The City watchdog said on Friday that it expects claims managers to allow banks and insurers more time to resolve complaints with a consumer before they escalate them to the Financial Ombudsman Service. A finance company has eight weeks to respond to complaints from consumers about products they believe have been missold or services they are unhappy with.

But the FCA said that claims managers, which can represent consumers against finance companies, should give those businesses extra time to issue a final responses to complaints. Businesses are reducing staff and concentrating on simply keeping afloat during the coronavirus crisis, the regulator added.

"When considering what is a reasonable amount of time for a firm to provide a final response, we will consider the current operational challenges firms face, and expect [claims management companies] to do the same, unless they identify and can show a particular urgency in the individual complaint and circumstances of the complainant."

Claims managers, or CMCs, can escalate a consumer's complaint to the Financial Ombudsman if the individual is not happy with the bank's response or if they do not receive one within eight weeks.

But the FCA said that the Ombudsman Service is aware that lenders and other finance companies are struggling to keep on top of their workload during the pandemic.

The Ombudsman will take an approach that "will be in the best interests of CMCs' customers," the FCA said. This could include returning a complaint to the finance business and asking them to discuss ways to resolve the matter directly with the claims manager.

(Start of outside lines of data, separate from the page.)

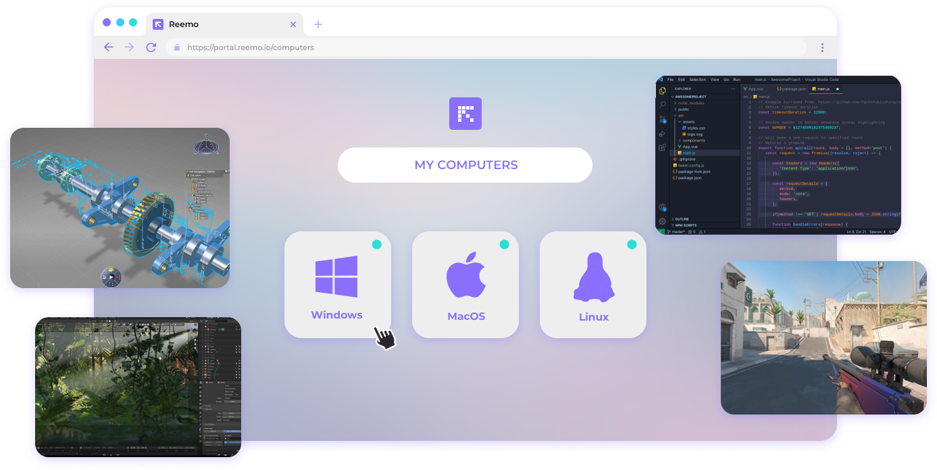The height and width of the screenshot is (470, 937).
Task: Click the Reemo logo above My Computers
Action: (x=465, y=114)
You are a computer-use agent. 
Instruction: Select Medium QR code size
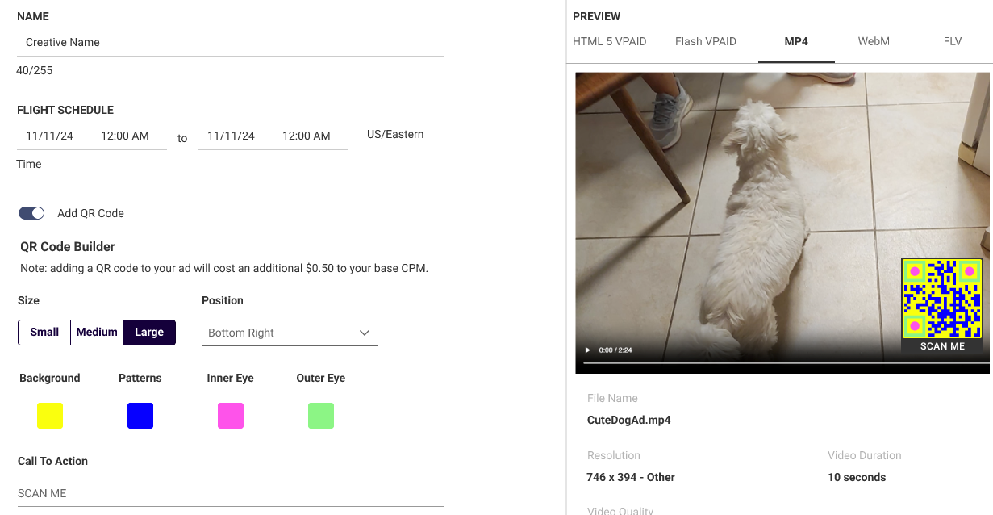tap(97, 332)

"We expect CMCs to cooperate with the Ombudsman Service in this and play their part by acting professionally and reasonably," the City regulator said.

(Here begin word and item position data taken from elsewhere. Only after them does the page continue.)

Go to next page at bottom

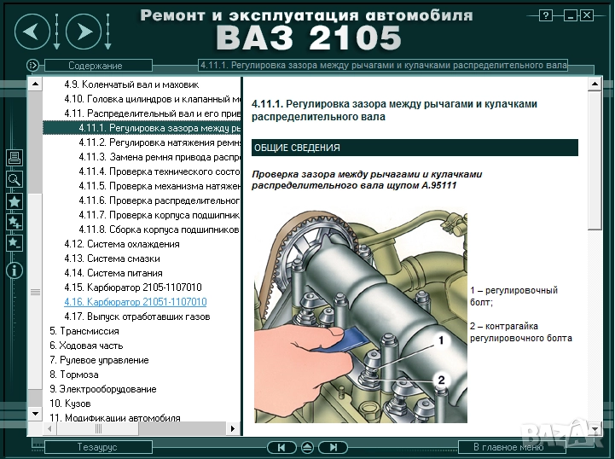coord(335,447)
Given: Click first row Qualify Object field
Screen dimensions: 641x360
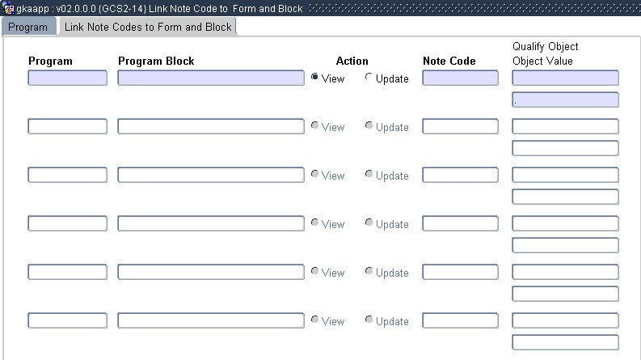Looking at the screenshot, I should (x=565, y=78).
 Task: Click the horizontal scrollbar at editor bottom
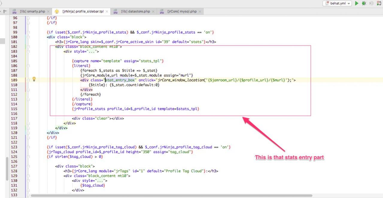[x=171, y=196]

The CMC sector specializes in making lucrative claims on behalf of consumers, such as those for missold payment protection insurance. The FCA took over supervision of more than a thousand claims management companies from the government in 2019.

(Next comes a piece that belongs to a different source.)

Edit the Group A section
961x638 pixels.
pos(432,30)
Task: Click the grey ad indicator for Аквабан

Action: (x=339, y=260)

The earlier regulator was shut down, having struggled to stamp out widespread misconduct among claims companies, including aggressive sales tactics. The authority has the power to force registered companies to change their business practices, strip them of authorization or fine them if it finds that they are not complying with rules to protect consumers.

Claims management companies made billions of pounds from the banking sector's payment protection insurance scandal. The deadline for making complaints about wrongly sold PPI cover passed last year, leaving the sector looking for the next big earner.